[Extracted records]
*** Block opens ***
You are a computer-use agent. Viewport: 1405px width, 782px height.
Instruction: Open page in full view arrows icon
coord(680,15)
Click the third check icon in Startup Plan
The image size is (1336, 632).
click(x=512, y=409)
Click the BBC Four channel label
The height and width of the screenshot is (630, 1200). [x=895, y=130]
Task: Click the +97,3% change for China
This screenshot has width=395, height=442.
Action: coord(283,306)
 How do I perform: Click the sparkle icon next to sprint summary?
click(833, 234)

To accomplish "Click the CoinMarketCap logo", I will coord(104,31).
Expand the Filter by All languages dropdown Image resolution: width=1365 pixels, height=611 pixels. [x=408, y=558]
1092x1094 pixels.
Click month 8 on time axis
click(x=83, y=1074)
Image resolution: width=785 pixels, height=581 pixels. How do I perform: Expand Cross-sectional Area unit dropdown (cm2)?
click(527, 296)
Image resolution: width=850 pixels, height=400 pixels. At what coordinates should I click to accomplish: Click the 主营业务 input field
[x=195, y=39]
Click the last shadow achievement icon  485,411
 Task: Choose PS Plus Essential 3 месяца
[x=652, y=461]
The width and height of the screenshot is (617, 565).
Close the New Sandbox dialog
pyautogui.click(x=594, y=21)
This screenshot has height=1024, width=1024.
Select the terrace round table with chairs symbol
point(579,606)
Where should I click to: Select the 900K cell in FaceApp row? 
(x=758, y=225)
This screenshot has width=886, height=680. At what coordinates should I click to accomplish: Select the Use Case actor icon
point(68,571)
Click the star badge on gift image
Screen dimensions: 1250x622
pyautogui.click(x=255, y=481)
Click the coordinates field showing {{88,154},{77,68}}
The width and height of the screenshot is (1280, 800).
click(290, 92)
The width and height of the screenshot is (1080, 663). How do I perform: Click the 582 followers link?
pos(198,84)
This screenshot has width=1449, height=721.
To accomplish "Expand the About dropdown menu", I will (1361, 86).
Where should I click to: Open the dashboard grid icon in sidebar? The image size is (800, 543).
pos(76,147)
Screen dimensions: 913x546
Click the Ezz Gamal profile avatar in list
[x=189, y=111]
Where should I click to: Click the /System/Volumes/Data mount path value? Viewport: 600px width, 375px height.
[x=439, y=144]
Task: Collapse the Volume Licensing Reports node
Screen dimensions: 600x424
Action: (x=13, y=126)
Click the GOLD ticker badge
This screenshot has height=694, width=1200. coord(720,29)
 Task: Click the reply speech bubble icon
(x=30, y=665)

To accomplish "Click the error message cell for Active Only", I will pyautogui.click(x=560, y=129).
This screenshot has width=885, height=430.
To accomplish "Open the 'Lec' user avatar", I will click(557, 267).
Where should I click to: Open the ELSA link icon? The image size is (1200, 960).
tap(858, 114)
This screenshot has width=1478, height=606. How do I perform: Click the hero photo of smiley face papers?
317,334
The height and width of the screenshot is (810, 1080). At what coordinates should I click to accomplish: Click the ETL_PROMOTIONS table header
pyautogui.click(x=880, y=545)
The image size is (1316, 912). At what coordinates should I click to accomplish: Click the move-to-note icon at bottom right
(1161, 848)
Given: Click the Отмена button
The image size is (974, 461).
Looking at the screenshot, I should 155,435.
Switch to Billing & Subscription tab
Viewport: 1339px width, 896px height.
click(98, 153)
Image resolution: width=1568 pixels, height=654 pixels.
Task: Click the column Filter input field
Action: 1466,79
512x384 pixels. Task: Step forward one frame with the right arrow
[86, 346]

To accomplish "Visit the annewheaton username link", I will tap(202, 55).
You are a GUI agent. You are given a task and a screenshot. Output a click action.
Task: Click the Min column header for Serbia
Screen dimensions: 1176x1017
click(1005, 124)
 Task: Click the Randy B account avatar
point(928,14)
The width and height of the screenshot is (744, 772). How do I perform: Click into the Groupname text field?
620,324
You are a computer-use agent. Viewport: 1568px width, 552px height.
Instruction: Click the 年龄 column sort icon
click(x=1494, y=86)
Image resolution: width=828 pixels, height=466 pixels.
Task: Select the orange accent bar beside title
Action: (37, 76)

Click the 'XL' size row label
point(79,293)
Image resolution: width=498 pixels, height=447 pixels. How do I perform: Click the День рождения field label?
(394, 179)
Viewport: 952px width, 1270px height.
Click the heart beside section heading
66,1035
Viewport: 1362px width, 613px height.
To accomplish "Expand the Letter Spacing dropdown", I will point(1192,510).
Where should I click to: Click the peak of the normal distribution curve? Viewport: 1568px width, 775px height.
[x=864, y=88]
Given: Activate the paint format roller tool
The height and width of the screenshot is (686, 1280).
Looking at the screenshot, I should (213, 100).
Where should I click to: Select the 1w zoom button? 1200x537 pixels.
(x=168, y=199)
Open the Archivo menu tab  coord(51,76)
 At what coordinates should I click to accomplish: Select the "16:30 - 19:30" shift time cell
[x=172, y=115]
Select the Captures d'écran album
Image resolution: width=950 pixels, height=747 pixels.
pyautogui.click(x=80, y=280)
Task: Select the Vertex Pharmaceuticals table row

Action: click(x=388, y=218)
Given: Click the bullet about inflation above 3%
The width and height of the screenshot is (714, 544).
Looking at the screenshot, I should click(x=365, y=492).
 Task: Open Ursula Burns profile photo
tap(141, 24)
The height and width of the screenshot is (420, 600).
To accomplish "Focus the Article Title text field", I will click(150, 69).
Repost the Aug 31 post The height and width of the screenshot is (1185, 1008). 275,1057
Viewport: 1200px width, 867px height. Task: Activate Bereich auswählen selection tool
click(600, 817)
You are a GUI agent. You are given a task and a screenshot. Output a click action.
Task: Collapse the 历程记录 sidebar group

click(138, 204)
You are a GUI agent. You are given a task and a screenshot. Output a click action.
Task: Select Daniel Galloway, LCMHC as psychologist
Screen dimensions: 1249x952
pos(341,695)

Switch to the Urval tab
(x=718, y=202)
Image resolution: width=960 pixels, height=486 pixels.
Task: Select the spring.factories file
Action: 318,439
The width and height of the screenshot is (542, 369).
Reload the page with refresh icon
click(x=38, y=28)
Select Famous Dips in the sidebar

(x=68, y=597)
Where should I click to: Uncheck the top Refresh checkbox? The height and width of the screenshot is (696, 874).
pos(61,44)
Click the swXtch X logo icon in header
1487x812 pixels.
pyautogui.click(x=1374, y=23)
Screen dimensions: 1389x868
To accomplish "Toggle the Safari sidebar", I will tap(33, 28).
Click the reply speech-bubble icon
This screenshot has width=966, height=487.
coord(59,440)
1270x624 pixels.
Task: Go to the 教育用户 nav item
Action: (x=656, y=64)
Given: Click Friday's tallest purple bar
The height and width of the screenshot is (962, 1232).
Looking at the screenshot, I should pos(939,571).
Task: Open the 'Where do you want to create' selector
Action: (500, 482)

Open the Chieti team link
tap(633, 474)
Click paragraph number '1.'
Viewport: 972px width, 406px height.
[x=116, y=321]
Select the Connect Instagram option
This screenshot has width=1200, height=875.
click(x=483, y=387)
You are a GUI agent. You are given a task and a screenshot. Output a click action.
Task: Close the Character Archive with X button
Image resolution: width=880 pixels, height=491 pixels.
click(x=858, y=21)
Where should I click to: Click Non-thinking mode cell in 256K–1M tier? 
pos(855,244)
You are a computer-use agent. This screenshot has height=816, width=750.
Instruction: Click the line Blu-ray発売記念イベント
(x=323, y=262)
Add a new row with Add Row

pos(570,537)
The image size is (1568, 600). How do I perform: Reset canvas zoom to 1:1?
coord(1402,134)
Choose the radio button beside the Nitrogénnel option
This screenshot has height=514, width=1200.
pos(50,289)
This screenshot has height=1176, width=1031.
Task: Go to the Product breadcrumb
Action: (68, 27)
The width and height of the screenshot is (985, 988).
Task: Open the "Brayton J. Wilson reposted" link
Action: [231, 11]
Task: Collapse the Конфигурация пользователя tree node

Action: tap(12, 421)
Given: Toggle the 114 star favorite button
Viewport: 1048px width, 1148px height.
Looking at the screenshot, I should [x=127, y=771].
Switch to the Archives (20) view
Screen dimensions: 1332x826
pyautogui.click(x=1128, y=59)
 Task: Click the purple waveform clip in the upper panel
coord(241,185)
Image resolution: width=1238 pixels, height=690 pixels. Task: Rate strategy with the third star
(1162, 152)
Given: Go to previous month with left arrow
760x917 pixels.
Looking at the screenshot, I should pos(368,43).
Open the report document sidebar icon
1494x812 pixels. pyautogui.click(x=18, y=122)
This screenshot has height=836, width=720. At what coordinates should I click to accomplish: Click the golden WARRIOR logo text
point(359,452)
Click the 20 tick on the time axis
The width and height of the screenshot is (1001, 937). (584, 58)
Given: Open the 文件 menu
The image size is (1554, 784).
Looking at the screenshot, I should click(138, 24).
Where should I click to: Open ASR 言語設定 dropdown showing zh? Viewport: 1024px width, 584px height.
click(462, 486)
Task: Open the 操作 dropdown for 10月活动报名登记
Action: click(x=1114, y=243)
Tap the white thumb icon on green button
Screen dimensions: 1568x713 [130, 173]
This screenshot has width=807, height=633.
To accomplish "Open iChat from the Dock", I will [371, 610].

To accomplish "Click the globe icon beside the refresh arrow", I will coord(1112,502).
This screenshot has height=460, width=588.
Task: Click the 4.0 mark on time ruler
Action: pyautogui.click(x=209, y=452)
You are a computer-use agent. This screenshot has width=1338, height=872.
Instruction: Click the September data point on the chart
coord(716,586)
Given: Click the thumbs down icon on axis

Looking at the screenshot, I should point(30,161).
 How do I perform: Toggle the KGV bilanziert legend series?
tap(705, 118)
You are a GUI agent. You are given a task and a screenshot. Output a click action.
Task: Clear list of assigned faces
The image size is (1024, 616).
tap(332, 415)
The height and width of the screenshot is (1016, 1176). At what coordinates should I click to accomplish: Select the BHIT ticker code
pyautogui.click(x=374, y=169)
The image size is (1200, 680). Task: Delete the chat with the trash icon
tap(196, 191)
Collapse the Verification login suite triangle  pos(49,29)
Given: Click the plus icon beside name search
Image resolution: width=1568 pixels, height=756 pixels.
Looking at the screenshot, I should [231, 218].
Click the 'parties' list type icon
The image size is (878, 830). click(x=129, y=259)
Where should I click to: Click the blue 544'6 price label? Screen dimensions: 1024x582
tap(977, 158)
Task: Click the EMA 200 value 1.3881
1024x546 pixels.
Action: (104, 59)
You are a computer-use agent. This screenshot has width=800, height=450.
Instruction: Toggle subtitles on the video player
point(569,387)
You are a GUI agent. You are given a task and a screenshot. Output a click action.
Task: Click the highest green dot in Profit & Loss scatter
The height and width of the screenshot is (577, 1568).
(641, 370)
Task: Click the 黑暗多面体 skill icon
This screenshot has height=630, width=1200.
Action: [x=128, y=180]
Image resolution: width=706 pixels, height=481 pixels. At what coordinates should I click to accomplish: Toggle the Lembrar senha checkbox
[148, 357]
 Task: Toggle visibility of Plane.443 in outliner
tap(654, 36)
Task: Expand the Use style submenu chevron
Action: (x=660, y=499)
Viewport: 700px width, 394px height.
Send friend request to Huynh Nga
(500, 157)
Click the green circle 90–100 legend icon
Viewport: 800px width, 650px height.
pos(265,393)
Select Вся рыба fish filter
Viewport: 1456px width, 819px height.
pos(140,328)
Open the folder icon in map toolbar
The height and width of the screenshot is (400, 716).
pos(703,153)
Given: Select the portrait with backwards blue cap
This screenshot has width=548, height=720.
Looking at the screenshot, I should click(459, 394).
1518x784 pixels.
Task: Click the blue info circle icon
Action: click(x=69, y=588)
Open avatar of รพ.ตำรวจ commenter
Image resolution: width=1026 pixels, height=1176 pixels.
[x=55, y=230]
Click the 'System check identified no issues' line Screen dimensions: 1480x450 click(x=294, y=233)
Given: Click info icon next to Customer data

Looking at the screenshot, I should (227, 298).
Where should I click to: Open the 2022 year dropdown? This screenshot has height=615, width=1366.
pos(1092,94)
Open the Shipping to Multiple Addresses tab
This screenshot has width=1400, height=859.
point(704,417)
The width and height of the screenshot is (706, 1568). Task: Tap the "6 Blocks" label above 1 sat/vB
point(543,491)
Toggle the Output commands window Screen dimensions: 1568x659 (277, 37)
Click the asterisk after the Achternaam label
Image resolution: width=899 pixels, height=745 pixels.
*** Block closes ***
### What is expected
Above are the records; report each line in them that includes the word "computer".

### Output of the exercise
You are a computer-use agent. Viewport: 1405px width, 782px height.
You are a computer-use agent. Viewport: 1568px width, 552px height.
You are a computer-use agent. This screenshot has height=816, width=750.
You are a computer-use agent. This screenshot has width=1338, height=872.
You are a computer-use agent. This screenshot has width=800, height=450.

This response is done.